> _Written problem 1_
Report every line of the records below that contains the word "list", copying each line in full.

> _Document passage_

Our family loves to gather around a table. Cooking beautiful food and sitting down to enjoy a leisurely meal is one of our favorite ways to spend time together and mark special occasions. We recently hosted a seafood feast, served outdoors in our backyard, in honor of Grandma (my fabulous break-every-mold mother-in-law) who just moved here to Virginia all the way from California. The meal featured grilled shrimp and calamari, homemade aioli, clams with fennel and pomegranate, seasonal salads, a whole grouper baked in rock salt, and of course, some great wines. I wish I could take credit for the cooking, but it was master-minded by two dear friends who are so much like family that they can take over my kitchen as if it were their own! Uncle Rick was another special guest, really the hero of the day, who had driven Grandma (his sister) across the entire country with all her stuff in a Penske moving van, delivering her safely to her new home. There was a lot to celebrate. Having Grandma here to share in our lives is a wonderful new era for our family. Loved ones gathered around a festive table on a beautiful crisp Fall day makes for one great party.
This week’s collage is inspired by our local farmers market. We spent a delightful Saturday morning there browsing the stalls and feasting our eyes on all the different colored tomatoes that are now in season. My father taught me to love tomatoes, and I have great memories of the big juicy specimens we would buy at a roadside stand on the way to our beach house in the summertimes of my childhood. We always enjoyed them simply prepared, just sliced out on a platter with salt, pepper, a sprinkle of fresh herbs and maybe a drizzle of olive oil. My family had such reverence for peak season tomatoes that they could almost be considered the main course, but were usually accompanied by corn on the cob, zucchini and onions, and the fish or crabs that we had caught that day on the Little Choptank River. The taste of a good tomato will always remind me of those happy summer days.

> _Written problem 2_
Pick up the food blog post above after its final sentence and keep writing.

> _Dataset extract_
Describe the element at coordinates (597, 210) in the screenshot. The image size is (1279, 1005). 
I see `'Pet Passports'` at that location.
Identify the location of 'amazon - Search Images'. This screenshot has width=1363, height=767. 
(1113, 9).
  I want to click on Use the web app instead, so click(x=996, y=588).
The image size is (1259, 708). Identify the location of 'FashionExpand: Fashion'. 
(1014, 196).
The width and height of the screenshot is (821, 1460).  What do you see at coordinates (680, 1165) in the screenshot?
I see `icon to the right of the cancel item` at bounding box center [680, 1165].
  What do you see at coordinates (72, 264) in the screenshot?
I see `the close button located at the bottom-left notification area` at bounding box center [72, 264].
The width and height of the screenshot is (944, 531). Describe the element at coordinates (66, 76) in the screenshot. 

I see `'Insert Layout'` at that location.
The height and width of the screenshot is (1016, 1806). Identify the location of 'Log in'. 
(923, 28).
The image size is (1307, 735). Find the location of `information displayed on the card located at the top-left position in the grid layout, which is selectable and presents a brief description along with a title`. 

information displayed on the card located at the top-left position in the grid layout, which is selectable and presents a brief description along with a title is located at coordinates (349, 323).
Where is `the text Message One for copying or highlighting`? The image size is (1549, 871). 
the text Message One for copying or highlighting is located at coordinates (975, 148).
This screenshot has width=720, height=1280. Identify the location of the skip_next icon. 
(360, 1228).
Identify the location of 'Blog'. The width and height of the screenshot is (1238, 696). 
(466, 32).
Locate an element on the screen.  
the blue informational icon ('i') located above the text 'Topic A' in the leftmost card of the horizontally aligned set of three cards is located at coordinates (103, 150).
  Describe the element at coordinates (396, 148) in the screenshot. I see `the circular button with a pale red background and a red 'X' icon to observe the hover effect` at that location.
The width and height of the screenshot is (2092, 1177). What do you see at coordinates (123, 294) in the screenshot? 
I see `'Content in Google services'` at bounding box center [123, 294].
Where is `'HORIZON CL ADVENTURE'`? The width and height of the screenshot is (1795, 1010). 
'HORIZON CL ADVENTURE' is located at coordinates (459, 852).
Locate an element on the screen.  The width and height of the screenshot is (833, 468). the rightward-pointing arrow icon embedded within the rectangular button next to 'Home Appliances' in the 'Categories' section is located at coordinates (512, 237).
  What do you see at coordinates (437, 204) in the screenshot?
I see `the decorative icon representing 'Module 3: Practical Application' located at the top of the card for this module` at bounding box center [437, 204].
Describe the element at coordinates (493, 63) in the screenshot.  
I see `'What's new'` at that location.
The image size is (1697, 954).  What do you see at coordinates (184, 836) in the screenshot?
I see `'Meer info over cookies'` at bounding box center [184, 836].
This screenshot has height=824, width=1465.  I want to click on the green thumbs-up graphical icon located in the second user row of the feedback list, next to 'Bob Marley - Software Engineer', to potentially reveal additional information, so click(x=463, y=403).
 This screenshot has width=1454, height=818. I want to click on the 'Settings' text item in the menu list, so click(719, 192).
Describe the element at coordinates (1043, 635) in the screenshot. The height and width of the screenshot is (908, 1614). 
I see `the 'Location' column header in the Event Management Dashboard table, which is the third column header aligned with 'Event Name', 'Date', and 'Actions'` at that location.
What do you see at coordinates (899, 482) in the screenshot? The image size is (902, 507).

> _Task response 1_
This screenshot has height=824, width=1465.  I want to click on the green thumbs-up graphical icon located in the second user row of the feedback list, next to 'Bob Marley - Software Engineer', to potentially reveal additional information, so click(x=463, y=403).
 This screenshot has width=1454, height=818. I want to click on the 'Settings' text item in the menu list, so click(719, 192).

> _Task response 2_
My process for this collage involved some new ideas and inverted techniques. Normally I draw by hand with ink pens on paper, then scan the drawings into my Mac, and manipulate them in Illustrator. I may re-size the drawings, and multiply the images. The drawings are then printed out onto collage papers with an ink jet printer, torn by hand, and collaged onto a panel in combination with acrylic paint and additional hand-drawn pieces. This week I scanned only one drawing (the cluster of cherry tomatoes.) The rest of the tomatoes and the market stalls were all drawn directly into the Mac using my Wacom pen tablet. It is a little odd to say these are not “hand-drawn,” as I drew them with my hand, while holding a pen… the only difference being that the drawing first shows up on a computer screen instead of on a piece of paper. I also colored the tomatoes using the pen tablet and digital tools in Illustrator. The images were then printed out, torn by hand, and collaged onto a panel with acrylic paint. If you looks closely at the market stall drawings, you will see that there are only a few unique drawings. The rest are simply re-sized or reversed versions. When collaged together on the panel and individually colored, you get the impression of a large and varied market scene.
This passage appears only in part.